Monday, February 7, 2011

Daily Pilgrimage

And Terah took Abram his son, Lot the son of Haran, his grandson, and Sarai his daughter-in-law, his son Abram's wife, and they went forth together to go from Ur of the Chaldees into the land of Canaan; but when they came to Haran, they settled there. -- Genesis 11:31
Nothing was inspiring me last night, so I'm a bit late posting today's missive.  I walked into my office this morning and thought: "This place needs to change."  So I rearranged the furniture in my office.  I began pondering the nature of moving things around in our life.  

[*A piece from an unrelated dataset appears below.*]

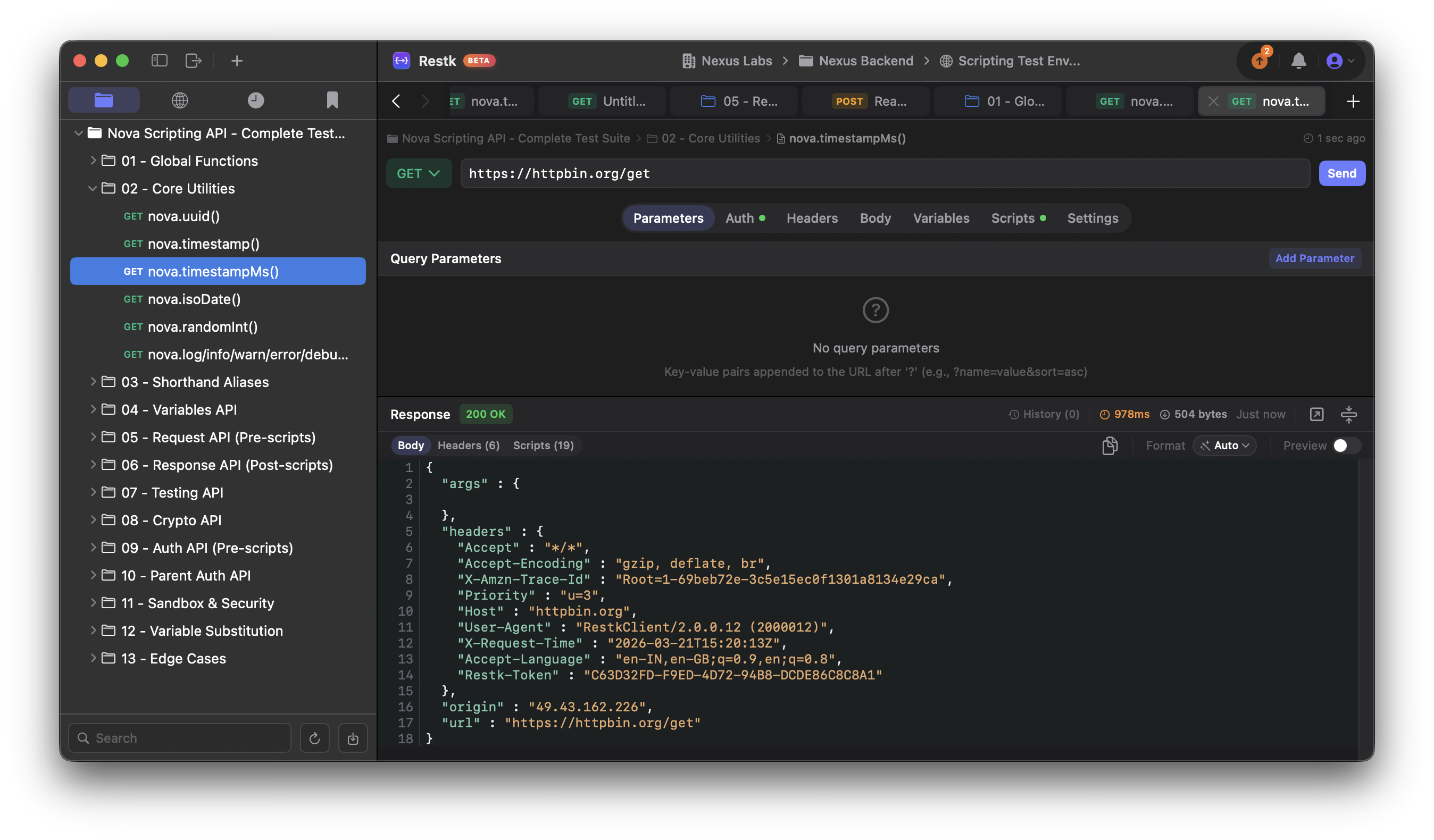The width and height of the screenshot is (1434, 840).
Task: Toggle the Preview switch on
Action: pos(1346,446)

The Old Testament is full of stories with the similar plot line that fairly mature, older adults get called upon to pick up and move lock, stock, and barrel to another place.  My brother wrote a story of my great-great-great grandparents picking up at the age of 71 and moving from Denmark to America.  That wins over the OT characters as far as distance goes, but what is it about moving to a new place?  I think in the OT, as well as for my g-g-g grandparents, the impulse to move comes out of the confluence of two simultaneously occurring situations.

The first situation is the place people are living becomes fraught with difficulty.  Living in the land of Ur became difficult for Terah and his family as they didn't believe in the prevailing heathen culture in which they found themselves.  So, the struggle to face the people they lived with became intense.

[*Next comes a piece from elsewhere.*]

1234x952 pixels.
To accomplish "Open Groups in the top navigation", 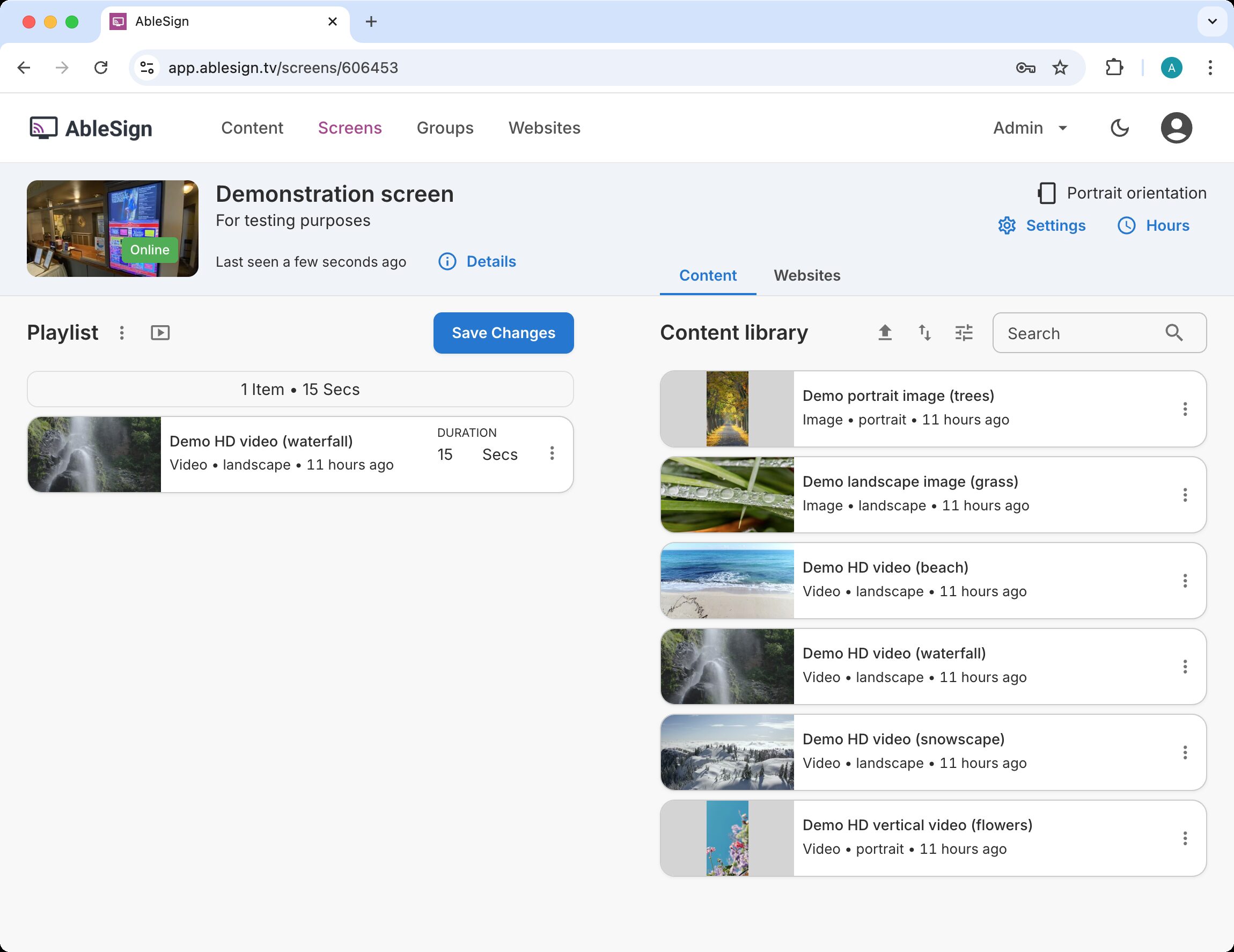I will [445, 128].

The second situation is that something, or better yet, Someone became more important than place.  Pursuing God and their faith provided a deeper sense of home than the geographical location in which they found themselves.

In all of the Biblical pick-up-and-move situations there is a pilgrimage quality to the move.  They aren't moving for job security or for prettier scenery.  They move in pursuit of a place that embodies for them the presence of the Divine.    This is an admirable pursuit.  We can do the same.  It is a pursuit that all of us should be open to taking.  Not so much in the physical sense, but in a spiritual sense.  Life is fed by the pilgrimages we're willing to make.  Each day we should take a few minutes, to pilgrimage to a place of solitude and pursue the Presence of the Holy. 

Prayer:
Lord, bless us in our travels to draw near to You.  Amen.